Australian cricketer

Hugh Motley 'Pud' Thurlow (10 January 1903 - 9 December 1975) was an Australian cricketer who played in one Test in 1932. He was a right-arm fast bowler, born in Townsville, Queensland; left-arm fast bowler Mitchell Johnson the only other Test cricketer born in Townsville.

'Pud' was just the seventh Queensland-born player selected in 55 years of Test cricket. He was called up for the fourth match against South Africa in Adelaide in 1931–32, which Australia won, and never played for his country again. He opened the bowling twice and finished with 0-86 for the match, perhaps no disgrace considering Clarrie Grimmett and Bill O'Reilly shared 18 wickets on a spin-friendly deck.

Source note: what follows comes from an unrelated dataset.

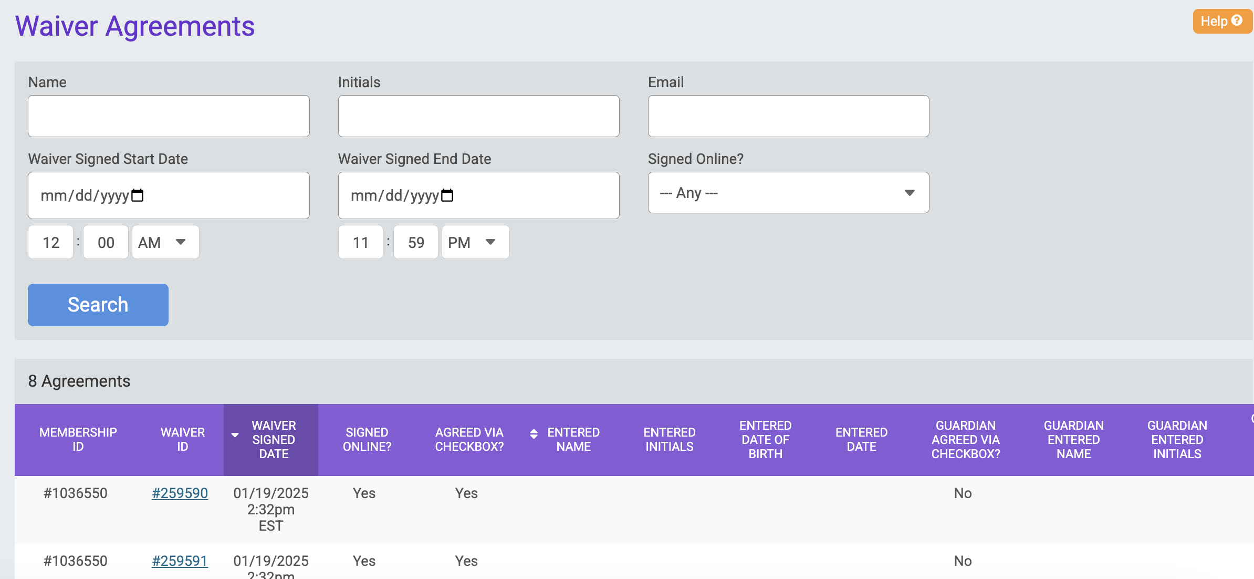Sort by Waiver ID column header

pyautogui.click(x=182, y=439)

Thurlow batted once and was run out for a duck, but considering he was a No.11 this hardly seemed a crime worthy of lifetime banishment from the team. Scroll up the scoresheet, however, and the mystery becomes clearer: Don Bradman was the man stranded at the far end ... not out 299. Thurlow is one of only a handful of one-test players with a record of 0 runs, 0 wickets and 0 catches; another one-test player with a record of 0 runs and 0 wickets is New South Wales spin bowler Bill Hunt, who coincidentally played in the same test with Pud in Adelaide in 1932 (Hunt taking one catch in that match).

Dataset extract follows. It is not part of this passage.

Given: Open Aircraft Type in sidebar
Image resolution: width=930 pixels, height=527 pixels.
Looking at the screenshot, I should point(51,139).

Thurlow, an industrial chemist by profession, worked for Coca-Cola and was later General-manager of the Bulimba Brewery in Brisbane. Legend has it, whenever he was arranging an appointment with someone, he would ask them to come to his workplace, i.e. the Bulimba Brewery; where they'd inevitably get caught in an hours-long 'beer tasting' session. After everyone was feeling worse for the wear, a practical joker, he would invariably say: "What did you expect when you're invited to a brewery!"

Thurlow died in Rosalie, Queensland, aged 72.